Information provided =

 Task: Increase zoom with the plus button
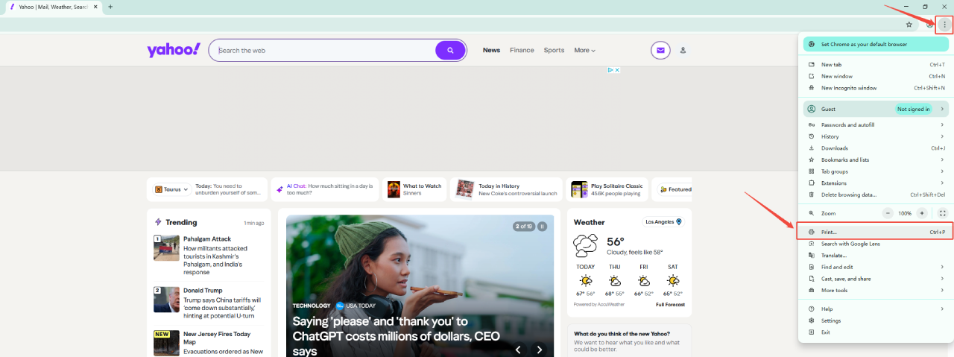click(x=922, y=213)
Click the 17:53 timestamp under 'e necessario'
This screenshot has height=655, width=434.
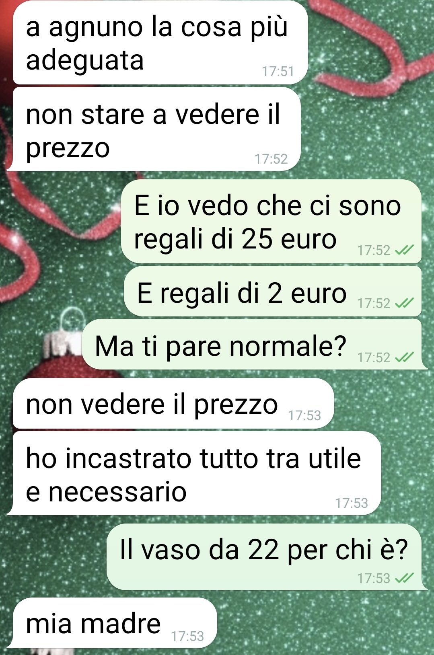tap(352, 503)
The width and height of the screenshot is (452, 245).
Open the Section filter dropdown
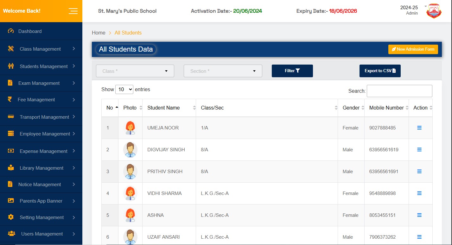pyautogui.click(x=223, y=71)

Problem description = Give the material starting at the line containing "The width and" and ending at the end of the material as a two-column CSV with columns input and output. Make one row per input and its matching output, with each field in quotes and line breaks turned into spaces, and omit the pictures.

Task response =
input,output
"The width and height of the screenshot is (452, 245). Open the Section filter dropdown","pyautogui.click(x=223, y=71)"